Re: /proc/PID/io/read_bytes accounting regression?

David Wysochanski <dwysocha@xxxxxxxxxx> · Fri, 17 Feb 2023 10:54:01 -0500

On Fri, Feb 17, 2023 at 10:47 AM David Wysochanski <dwysocha@xxxxxxxxxx> wrote:
>
> On Fri, Feb 17, 2023 at 9:36 AM Matthew Wilcox <willy@xxxxxxxxxxxxx> wrote:
> >
> > On Fri, Feb 17, 2023 at 09:08:27AM -0500, David Wysochanski wrote:
> > > On Fri, Feb 17, 2023 at 6:56 AM Daire Byrne <daire@xxxxxxxx> wrote:
> > > > On newer kernels, it looks like the task io accounting is not
> > > > incrementing the read_bytes when reading from a NFS mount? This was
> > > > definitely working on v5.16 downwards, but has not been working since
> > > > v5.18 up to v6.2 (I haven't tested v5.17 yet).
> > >
> > > In v5.16 we had this call to task_io_account_read(PAGE_SIZE); on line 109
> > > of read_cache_pages();
> > >
> > > But there's no call to task_io_account_read() anymore in the new
> > > readahead code paths that I could tell,
> > > but maybe I'm missing something.
> > >
> > > Willy,
> > > Does each caller of readahead_page() now need to call
> > > task_io_account_read() or should we add that into
> > > readahead_page() or maybe inside read_pages()?
> >
> > I think the best way is to mimic what the block layer does as closely as
> > possible.  Unless we can pull it out of the block layer & all
> > filesystems and put it in the VFS (which we can't; the VFS doesn't
> > know which blocks are recorded by the filesystem as holes and will not
> > result in I/O).
> >
> Caller, ok.  I see, that makes sense.
> Looks like cifs has a call to task_io_account_read() after data has been
> received.  Also netfs has a call as well at the bottom of
> netfs_rreq_unlock_folios().
> Both seems to be _after_ data has been received, but I'm not sure that's
> correct.
>
> > The block layer does it as part of the BIO submission path (and also
> > counts PGPGIN and PGPGOUT, which no network filesystems seem to do?)
> > You're more familiar with the NFS code than I am, so you probably
> > have a better idea than __nfs_pageio_add_request().
> >
> Hmm, yes does the block layer's accounting take into account actual
> bytes read or just submitted?  Maybe I need to look at this closer
> but at first glance it looks like these numbers may sometimes be
> incremented when actual data is received and others are incremented
> when the submission happens.
>
> As to the right location in NFS, the function you mention isn't a bad
> idea, but maybe not the right location.  Looking in nfs_file_direct_read()
> we have the accounting at IO submission time, appears to be the
> same as the block layer.  Also since my NFS netfs conversion patches
> are still outstanding, I'll have to somehow take the netfs call into account
> if fscache is enabled.  So the right place is looking like somewhere
> in nfs_read_folio() and nfs_readahead().

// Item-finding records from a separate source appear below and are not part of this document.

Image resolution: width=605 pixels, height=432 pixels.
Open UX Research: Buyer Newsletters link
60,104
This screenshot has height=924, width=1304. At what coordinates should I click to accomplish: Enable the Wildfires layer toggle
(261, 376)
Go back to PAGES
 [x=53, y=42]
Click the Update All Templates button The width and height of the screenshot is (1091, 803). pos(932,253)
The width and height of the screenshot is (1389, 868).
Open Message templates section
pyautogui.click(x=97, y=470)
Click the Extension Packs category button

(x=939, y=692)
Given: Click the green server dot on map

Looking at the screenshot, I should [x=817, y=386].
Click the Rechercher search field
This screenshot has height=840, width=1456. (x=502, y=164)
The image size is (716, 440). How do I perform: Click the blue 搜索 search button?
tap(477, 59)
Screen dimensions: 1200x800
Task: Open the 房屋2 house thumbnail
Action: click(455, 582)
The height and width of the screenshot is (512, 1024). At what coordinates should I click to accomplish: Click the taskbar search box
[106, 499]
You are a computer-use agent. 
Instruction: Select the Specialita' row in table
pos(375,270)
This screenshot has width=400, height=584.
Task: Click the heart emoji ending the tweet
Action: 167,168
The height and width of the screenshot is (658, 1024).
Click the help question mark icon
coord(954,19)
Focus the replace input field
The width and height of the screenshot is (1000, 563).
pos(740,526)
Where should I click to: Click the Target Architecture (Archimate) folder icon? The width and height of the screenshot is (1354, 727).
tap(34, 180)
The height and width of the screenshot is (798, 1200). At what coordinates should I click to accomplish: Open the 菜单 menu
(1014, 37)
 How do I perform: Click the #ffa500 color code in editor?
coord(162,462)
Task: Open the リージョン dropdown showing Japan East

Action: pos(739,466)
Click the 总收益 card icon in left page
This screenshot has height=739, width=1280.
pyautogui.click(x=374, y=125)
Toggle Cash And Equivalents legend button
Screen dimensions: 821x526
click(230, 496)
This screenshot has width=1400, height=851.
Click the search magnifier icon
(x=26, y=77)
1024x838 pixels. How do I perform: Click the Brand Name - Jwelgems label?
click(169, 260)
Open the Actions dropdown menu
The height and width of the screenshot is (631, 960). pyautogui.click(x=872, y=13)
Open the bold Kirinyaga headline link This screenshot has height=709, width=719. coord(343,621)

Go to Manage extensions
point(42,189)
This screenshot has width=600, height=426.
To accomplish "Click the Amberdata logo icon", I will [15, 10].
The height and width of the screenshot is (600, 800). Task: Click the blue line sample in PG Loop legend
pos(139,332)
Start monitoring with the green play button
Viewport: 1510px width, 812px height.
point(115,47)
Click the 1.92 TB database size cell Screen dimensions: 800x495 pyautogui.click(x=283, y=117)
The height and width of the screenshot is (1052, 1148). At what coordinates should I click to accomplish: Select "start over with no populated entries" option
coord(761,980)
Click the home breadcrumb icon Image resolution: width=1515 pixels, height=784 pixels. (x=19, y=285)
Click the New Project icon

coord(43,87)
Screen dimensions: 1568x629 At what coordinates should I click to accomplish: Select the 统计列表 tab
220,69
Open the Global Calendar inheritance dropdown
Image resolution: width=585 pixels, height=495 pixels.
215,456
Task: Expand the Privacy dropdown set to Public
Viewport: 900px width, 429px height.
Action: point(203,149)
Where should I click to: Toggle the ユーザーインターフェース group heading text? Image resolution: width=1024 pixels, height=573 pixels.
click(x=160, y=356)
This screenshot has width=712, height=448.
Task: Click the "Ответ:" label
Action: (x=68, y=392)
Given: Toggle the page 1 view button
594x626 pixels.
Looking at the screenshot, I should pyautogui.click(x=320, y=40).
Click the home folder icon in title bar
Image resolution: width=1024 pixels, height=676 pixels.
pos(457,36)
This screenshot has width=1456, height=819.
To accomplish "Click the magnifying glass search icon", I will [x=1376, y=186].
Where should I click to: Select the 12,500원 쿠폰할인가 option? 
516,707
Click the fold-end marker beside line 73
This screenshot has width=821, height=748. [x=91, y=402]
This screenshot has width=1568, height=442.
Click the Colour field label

I should have read the kernel docs.  From
Documentation/filesystems/proc.rst

1744 read_bytes
1745 ^^^^^^^^^^
1746
1747 I/O counter: bytes read
1748 Attempt to count the number of bytes which this process really did cause to
1749 be fetched from the storage layer. Done at the submit_bio() level, so it is
1750 accurate for block-backed filesystems. <please add status regarding NFS and
1751 CIFS at a later time>

So it looks like NFS directIO (and non-direct, prior to v5,18) did the
same thing
as the block layer and is consistent with the definition.
Fix would be just add a call to task_io_account_read() inside nfs_read_folio()
and nfs_readahead().